Given task:
Count the lines of the listing below that contain the word "resolution". Reply with the number alone.

--------

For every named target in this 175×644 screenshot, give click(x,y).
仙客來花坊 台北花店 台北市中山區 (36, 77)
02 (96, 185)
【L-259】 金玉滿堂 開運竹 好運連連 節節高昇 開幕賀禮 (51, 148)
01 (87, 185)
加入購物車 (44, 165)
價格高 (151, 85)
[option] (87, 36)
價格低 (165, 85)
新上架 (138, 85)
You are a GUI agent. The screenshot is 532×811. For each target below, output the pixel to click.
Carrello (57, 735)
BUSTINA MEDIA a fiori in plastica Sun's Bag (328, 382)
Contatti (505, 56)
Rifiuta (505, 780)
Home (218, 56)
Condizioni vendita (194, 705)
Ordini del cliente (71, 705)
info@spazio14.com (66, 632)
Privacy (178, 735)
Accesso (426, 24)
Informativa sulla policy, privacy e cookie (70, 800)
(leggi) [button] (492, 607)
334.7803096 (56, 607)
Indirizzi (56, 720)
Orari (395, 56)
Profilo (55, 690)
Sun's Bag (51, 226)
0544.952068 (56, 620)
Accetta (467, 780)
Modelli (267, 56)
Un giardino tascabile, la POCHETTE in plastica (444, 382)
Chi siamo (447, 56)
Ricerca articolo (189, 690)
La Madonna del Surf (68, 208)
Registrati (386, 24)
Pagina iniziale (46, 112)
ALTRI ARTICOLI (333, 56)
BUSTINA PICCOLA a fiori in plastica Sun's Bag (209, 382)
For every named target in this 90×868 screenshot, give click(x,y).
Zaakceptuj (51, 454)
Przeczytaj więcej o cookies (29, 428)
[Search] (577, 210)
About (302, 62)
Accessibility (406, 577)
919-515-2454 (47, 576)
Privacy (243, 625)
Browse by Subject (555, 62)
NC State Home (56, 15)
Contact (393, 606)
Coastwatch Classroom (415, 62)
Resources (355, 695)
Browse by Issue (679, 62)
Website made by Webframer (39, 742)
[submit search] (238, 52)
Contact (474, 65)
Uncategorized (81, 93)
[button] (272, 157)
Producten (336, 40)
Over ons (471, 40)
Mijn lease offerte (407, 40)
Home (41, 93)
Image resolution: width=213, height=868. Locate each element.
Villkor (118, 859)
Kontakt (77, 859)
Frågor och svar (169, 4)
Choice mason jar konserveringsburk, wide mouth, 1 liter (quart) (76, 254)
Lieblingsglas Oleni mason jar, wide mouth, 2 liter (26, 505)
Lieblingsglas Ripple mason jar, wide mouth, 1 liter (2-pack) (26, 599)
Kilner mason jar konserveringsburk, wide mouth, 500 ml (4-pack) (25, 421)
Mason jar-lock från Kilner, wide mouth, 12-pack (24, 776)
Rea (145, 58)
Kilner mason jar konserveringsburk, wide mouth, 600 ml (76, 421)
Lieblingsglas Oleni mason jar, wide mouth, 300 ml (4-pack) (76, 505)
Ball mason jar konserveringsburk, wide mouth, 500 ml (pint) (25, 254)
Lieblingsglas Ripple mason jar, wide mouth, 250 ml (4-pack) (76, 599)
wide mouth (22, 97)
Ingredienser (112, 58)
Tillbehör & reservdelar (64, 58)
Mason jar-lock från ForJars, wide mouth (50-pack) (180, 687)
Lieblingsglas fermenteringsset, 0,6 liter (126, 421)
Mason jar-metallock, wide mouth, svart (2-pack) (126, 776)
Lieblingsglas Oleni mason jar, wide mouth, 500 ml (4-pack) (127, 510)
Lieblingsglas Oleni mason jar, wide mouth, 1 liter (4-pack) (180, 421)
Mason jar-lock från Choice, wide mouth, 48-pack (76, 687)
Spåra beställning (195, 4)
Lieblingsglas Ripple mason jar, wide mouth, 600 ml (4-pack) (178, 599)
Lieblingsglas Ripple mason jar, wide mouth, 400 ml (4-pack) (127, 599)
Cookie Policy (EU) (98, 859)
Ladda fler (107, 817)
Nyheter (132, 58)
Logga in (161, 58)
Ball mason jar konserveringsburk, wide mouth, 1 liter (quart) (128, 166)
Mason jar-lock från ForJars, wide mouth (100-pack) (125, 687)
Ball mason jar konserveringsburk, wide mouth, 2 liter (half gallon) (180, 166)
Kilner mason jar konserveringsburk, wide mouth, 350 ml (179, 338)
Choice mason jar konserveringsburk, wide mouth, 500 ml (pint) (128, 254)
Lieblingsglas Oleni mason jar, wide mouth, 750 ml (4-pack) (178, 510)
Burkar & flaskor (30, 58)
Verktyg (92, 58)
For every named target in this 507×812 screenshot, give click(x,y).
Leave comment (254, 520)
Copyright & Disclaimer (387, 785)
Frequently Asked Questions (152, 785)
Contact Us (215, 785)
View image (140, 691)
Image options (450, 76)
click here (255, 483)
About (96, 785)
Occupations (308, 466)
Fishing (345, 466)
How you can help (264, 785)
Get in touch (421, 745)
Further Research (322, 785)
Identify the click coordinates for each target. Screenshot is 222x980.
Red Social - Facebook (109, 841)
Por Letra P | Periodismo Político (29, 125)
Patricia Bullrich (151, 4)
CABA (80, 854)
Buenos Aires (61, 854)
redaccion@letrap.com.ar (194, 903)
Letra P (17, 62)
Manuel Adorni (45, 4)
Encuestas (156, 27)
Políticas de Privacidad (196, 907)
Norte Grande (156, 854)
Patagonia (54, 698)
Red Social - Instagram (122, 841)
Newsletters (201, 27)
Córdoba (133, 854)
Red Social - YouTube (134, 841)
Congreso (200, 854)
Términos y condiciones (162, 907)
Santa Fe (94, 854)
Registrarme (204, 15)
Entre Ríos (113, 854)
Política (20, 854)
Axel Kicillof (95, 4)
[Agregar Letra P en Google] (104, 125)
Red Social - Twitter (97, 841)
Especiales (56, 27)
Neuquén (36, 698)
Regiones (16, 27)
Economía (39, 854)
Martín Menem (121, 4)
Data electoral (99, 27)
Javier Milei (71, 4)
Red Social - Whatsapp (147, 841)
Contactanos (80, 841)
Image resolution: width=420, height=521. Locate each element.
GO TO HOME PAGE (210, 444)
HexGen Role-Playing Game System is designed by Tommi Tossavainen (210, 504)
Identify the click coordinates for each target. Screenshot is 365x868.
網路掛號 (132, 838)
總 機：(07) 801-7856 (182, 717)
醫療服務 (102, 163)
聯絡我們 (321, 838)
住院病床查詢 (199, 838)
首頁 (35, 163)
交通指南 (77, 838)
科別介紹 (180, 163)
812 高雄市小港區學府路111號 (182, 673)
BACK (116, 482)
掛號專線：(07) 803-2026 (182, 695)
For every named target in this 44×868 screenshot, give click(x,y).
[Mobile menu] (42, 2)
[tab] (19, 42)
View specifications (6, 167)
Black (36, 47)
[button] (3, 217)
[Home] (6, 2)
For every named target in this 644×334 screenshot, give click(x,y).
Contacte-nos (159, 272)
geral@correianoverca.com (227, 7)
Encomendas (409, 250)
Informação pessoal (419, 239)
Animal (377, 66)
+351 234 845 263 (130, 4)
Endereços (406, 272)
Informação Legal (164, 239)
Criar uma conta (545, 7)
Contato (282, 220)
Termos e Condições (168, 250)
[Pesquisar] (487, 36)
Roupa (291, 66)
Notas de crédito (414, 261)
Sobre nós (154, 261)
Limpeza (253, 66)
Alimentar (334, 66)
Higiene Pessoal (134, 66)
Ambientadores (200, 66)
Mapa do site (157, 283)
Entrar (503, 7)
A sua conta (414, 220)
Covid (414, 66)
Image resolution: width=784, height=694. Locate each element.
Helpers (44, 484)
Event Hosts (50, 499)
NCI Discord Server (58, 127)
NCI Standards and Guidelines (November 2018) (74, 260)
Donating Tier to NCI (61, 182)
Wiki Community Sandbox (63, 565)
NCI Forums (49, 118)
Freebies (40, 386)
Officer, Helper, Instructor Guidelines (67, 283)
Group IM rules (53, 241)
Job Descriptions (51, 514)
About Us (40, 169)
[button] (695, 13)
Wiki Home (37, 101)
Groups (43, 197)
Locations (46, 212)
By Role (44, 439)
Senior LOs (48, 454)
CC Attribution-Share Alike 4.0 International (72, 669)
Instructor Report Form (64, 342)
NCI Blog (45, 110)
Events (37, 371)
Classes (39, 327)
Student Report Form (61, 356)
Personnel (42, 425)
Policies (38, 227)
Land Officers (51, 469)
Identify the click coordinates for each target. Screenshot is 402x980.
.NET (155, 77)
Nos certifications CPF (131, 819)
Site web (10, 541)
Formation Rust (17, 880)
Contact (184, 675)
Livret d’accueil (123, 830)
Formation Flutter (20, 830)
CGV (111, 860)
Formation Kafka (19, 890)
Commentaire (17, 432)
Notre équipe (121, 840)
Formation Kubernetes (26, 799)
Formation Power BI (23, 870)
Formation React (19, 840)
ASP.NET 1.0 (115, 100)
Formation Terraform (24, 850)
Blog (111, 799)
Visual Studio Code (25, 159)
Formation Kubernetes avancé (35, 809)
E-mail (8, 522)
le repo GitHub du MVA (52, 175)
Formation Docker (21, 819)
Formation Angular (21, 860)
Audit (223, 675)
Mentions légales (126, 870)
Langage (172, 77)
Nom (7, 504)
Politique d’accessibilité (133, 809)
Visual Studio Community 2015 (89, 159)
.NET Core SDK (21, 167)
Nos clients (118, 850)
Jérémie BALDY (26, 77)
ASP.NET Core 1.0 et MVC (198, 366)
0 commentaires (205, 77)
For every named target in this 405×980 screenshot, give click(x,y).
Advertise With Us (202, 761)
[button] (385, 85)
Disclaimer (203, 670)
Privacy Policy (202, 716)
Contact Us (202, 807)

--------

Written reply:
3